La fractura geopolítica en Oriente Medio ha alcanzado el corazón del grupo BRICS. Tras dos días de intensas negociaciones en Nueva Delhi, los principales diplomáticos del bloque no lograron emitir una declaración conjunta este viernes, evidenciando las profundas divisiones entre sus miembros, especialmente tras los choques directos entre Irán y los Emiratos Árabes Unidos (EAU).

Ante la falta de consenso, India, en su calidad de país anfitrión, se vio obligada a publicar únicamente una “declaración de la presidencia”, un documento que admite abiertamente la existencia de “opiniones divergentes” respecto a la situación bélica en la región.
El choque: Teherán contra Abu Dabi
El punto de ruptura fue la exigencia de Irán para que el bloque condenara formalmente la guerra que sostiene contra Estados Unidos e Israel. El ministro de Asuntos Exteriores iraní, Abás Araqchi, acusó implícitamente a los Emiratos Árabes Unidos —aliados estratégicos de Washington— de bloquear la declaración y de participar en las operaciones militares en su contra.
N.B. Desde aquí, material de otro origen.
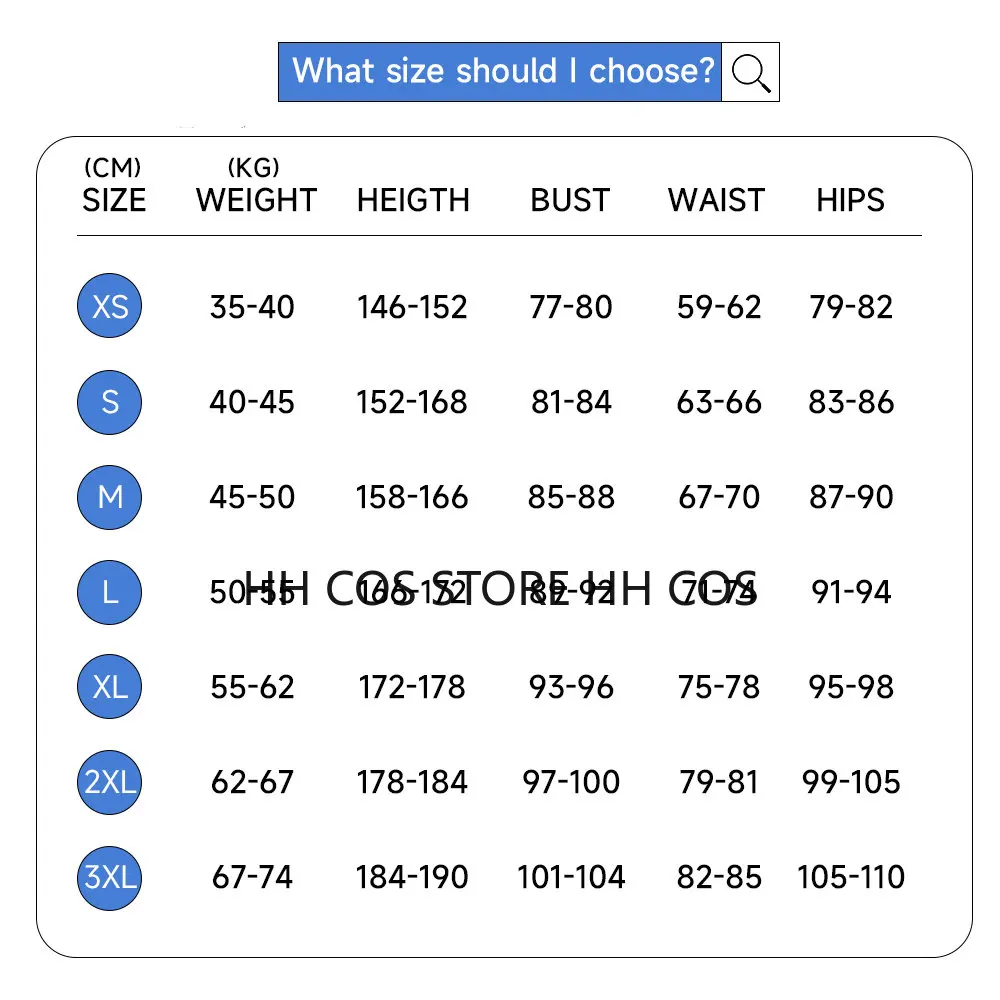Click the 35-40 weight value for XS

click(252, 307)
“Un miembro del BRICS bloqueó partes de la declaración”, señaló Araqchi en rueda de prensa. “Solo atacamos bases militares estadounidenses que, por desgracia, se encuentran en su territorio. Espero que para la cumbre comprendan que somos vecinos y debemos convivir”.
Cabe recordar que, desde el inicio del conflicto el pasado 28 de febrero, Irán ha lanzado ataques con misiles y drones contra territorio emiratí, justificándolos como represalias contra las instalaciones militares de EE. UU. en la zona.
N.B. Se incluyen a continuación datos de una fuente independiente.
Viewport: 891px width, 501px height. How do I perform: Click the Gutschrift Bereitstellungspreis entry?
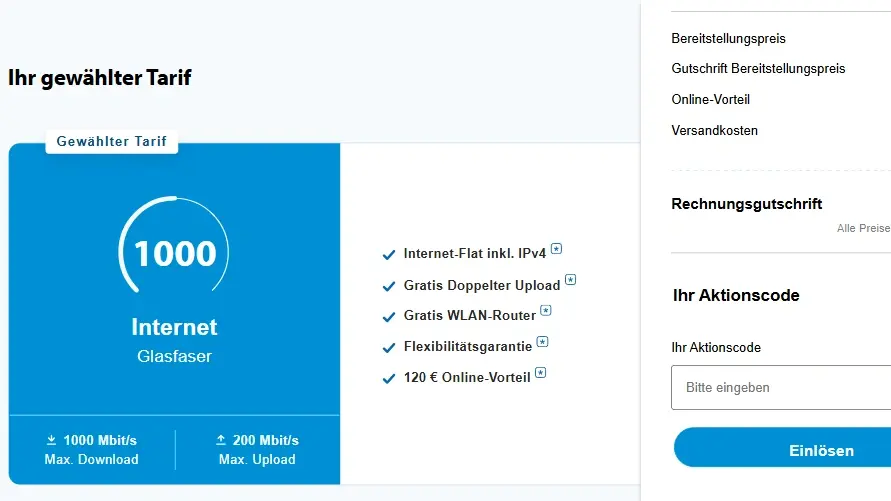pos(758,69)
- Soberanía territorial: La necesidad de respetar la integridad de las naciones.
- Comercio marítimo: Garantizar el paso seguro por vías navegables internacionales, hoy amenazadas por el conflicto.
- Derecho Internacional: El valor del diálogo para proteger infraestructuras y vidas civiles.
Un bloque en riesgo de parálisis
La incapacidad de los BRICS para presentar un frente unido ante la mayor crisis bélica del momento pone en duda su cohesión como contrapeso al G7. Mientras Rusia y China observan desde la barrera, la enemistad entre los nuevos miembros (Irán y EAU, integrados recientemente) amenaza con paralizar la agenda del grupo de cara a la cumbre de jefes de Estado que se celebrará a finales de este año.
Por el momento, el Ministerio de Asuntos Exteriores de los Emiratos Árabes Unidos ha guardado silencio, dejando la resolución de este conflicto diplomático en manos de una futura y tensa reunión de líderes.